A Python library to perform clustering, modeling, sensitivity analysis and scenario-based evaluations on buildings data

These details have not been verified by PyPI

Project links

Project description

PyBuildingCluster - (Geo)clustering, sensitivity analysis and scenario-based evaluations

pyBuildingCluster Logo

A Python library to perform clustering, modeling, sensitivity analysis and refurbishment scenario-based evaluations of buildings.

Overview

This library provides comprehensive tools for analyzing building energy performance data through clustering, regression modeling, and sensitivity analysis. It was developed by the Energy Efficient Buildings group at EURAC Research as part of the MODERATE project (Horizon Europe grant agreement No 101069834).

Key Features

Clustering Analysis: K-means clustering with automatic cluster number determination using elbow method or silhouette analysis, also DBSCAN and hierarchical clustering are supported.
Regression Modeling: Support for Random Forest, XGBoost, and LightGBM models with automatic model selection
Sensitivity Analysis: Scenario-based analysis to understand parameter impacts on clusters
Parameter Optimization: Optuna-based optimization for finding optimal parameter combinations
CLI Interface: Command-line tools for easy integration into workflows
Extensible Design: Modular architecture for easy customization and extension

Installation

From PyPI (recommended)

pip install pybuildingcluster

From Source

git clone https://github.com/EURAC-EEBgroup/pybuildingcluster.git
cd pybuildingcluster
pip install -e .

Development Installation

git clone https://github.com/EURAC-EEBgroup/pybuildingcluster.git
cd pybuildingcluster
pip install -e ".[dev]"

Quick Start

Example

Here an Example <https://github.com/EURAC-EEBgroup/pyBuildingCluster/tree/master/examples> of pybuildingcluster application, using Energy Performance Certifcate dataset

The example use Synthetic dataset of Energy Performance Certificates of public buildings in Piedmont Region, Italy.
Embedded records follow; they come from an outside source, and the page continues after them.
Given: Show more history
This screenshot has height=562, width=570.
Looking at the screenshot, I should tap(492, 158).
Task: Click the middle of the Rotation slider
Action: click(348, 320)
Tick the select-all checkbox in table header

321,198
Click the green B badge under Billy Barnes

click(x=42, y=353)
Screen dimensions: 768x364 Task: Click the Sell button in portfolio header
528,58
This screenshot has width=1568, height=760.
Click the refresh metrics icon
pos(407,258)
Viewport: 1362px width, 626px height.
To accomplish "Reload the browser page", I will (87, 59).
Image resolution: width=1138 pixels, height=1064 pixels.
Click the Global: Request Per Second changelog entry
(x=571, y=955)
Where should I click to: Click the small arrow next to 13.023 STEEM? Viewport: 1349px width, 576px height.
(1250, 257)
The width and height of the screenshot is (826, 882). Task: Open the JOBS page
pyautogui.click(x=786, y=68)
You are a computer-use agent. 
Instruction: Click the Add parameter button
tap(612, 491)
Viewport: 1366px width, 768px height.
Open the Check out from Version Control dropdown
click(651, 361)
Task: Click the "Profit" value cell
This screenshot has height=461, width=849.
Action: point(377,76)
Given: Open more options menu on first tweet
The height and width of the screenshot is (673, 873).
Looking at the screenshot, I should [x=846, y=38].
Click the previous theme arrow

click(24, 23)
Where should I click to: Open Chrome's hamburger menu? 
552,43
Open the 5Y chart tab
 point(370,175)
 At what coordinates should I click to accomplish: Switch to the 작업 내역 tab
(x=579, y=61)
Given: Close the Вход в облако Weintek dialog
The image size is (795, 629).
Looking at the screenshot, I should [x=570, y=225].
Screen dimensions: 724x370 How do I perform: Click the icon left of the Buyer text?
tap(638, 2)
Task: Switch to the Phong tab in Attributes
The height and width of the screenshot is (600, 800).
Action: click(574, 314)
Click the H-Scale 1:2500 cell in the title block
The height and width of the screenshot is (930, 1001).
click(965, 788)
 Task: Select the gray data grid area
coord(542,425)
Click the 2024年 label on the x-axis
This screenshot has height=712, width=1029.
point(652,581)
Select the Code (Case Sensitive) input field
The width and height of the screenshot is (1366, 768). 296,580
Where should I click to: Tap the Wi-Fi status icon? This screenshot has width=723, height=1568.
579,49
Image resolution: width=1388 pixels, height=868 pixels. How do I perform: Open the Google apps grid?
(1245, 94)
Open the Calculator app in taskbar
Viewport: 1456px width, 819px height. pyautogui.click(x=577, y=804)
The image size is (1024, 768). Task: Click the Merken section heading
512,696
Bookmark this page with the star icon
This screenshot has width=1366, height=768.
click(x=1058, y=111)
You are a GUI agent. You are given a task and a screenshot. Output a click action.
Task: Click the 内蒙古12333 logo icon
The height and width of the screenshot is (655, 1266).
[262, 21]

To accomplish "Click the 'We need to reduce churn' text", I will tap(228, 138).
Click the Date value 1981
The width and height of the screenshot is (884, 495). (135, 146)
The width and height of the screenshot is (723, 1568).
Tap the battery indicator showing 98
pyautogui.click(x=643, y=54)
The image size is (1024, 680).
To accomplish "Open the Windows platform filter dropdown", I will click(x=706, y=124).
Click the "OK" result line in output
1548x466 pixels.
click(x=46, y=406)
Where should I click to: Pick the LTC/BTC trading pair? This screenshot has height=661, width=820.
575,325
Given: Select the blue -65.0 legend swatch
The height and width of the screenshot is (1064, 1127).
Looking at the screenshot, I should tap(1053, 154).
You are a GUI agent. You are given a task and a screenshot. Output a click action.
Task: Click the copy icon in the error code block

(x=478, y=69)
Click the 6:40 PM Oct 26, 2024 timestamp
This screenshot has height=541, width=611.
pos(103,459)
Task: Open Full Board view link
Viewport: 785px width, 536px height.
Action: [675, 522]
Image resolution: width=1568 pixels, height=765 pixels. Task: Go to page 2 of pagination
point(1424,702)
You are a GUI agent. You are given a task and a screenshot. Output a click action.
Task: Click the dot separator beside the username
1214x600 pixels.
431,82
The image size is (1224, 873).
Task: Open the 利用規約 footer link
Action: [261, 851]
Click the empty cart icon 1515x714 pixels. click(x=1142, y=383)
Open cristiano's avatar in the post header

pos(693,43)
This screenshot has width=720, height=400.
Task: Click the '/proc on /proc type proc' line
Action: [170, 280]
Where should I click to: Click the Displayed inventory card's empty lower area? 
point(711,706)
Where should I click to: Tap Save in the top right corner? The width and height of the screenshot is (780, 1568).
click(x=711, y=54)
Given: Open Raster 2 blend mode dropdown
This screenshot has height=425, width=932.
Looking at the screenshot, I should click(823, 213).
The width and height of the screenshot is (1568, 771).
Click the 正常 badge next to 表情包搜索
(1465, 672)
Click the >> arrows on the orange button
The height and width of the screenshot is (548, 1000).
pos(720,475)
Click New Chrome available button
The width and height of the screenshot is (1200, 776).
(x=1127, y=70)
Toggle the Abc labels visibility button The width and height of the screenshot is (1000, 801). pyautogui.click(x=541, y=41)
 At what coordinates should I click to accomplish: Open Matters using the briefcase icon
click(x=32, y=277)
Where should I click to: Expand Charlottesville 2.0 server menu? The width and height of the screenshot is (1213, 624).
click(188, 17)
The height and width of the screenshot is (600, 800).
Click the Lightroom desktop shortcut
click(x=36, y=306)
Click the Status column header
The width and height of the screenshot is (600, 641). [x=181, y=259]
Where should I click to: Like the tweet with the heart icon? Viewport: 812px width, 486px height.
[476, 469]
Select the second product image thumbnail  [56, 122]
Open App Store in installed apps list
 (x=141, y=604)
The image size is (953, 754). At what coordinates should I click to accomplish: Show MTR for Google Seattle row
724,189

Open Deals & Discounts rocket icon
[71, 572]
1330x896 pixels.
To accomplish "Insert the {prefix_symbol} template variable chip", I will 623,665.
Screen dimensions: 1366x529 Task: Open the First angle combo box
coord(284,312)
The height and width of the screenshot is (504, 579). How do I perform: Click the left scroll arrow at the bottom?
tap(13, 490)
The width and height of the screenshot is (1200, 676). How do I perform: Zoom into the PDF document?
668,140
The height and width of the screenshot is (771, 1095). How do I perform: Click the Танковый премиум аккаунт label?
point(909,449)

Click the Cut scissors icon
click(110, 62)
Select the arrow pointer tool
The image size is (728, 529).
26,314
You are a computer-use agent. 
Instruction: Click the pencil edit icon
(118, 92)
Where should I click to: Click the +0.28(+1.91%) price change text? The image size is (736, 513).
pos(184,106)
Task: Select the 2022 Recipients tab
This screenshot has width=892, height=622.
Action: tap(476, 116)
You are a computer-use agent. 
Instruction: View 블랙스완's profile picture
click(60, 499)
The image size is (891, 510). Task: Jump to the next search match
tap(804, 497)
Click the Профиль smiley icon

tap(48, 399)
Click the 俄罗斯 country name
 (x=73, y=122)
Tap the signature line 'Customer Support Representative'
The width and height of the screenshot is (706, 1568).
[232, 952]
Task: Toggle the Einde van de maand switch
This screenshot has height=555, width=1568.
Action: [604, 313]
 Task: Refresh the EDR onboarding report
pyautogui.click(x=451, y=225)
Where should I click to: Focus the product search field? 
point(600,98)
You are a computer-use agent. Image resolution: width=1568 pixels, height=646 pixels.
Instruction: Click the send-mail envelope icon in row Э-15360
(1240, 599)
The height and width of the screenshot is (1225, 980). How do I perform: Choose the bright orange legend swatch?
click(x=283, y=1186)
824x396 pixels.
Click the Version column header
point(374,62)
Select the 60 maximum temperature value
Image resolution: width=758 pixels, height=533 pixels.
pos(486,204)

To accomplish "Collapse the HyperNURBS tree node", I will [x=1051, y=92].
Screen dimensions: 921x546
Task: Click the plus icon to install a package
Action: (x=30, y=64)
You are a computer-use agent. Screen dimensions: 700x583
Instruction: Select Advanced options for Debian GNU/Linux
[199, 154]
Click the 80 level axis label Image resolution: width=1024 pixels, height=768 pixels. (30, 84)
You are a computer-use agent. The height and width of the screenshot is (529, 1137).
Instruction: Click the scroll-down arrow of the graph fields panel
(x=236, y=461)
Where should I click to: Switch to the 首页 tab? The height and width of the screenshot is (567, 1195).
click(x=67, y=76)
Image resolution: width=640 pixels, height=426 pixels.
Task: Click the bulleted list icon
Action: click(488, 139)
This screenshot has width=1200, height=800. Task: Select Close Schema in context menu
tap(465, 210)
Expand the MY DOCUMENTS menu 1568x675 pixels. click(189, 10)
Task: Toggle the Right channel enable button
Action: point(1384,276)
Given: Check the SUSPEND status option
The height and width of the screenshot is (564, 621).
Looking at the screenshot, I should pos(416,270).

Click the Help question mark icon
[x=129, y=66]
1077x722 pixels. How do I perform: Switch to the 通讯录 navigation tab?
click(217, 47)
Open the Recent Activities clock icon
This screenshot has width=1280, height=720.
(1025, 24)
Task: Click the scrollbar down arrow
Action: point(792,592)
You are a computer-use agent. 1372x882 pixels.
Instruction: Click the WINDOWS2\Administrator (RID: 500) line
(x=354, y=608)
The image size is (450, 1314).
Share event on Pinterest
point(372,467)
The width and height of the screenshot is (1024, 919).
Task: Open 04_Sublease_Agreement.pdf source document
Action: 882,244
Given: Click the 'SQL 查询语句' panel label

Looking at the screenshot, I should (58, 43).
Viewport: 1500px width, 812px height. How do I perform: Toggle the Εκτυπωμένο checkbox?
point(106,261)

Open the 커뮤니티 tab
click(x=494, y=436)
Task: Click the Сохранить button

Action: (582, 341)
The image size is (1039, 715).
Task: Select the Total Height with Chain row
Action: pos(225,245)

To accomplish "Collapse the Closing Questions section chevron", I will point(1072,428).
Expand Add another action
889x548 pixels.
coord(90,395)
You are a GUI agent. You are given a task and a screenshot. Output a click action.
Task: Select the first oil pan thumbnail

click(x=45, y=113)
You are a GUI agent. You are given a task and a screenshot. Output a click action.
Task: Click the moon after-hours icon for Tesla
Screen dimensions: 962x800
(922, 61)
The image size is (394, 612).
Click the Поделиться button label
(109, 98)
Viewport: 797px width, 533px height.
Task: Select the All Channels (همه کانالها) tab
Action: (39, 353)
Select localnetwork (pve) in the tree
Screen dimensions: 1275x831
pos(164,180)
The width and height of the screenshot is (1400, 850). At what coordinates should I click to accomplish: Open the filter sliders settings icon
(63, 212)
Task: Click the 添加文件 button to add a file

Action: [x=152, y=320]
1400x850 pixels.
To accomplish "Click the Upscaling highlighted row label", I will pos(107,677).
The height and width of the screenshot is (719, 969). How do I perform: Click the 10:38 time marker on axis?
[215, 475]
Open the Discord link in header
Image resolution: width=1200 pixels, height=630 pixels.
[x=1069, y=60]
The process of synthesis was carried out using the library provided by MOSTLY AI https://github.com/mostly-ai/mostlyai

MOSTLY AI Logo

All within the synthetic folder it is possible to view the report relative to the generation of the synthetic dataset.

How to use the synthetic dataset and the library.

The synthesized dataset, in addition to preserving the same statistical characteristics as the original data, represents a very useful resource for evaluating potential energy efficiency improvements across a building stock where only some buildings' performance data is known. In fact, by generating synthetic data, more robust assessments can be made, since the analysis can be based on a larger number of buildings that closely resemble those present in the actual territory.

Here Report <https://github.com/EURAC-EEBgroup/pybuildingcluster/tree/master/synthetization/EPC_tabular.html> of the synthetic dataset of EPC.

Once the data is generated, it can be divided into different clusters based on specific properties. In the example provided, the clustering is done using the QHnd property (heating energy demand of the building) and heating degree days.

Elbow Method

Each cluster is then analyzed through a sensitivity analysis of selected parameters.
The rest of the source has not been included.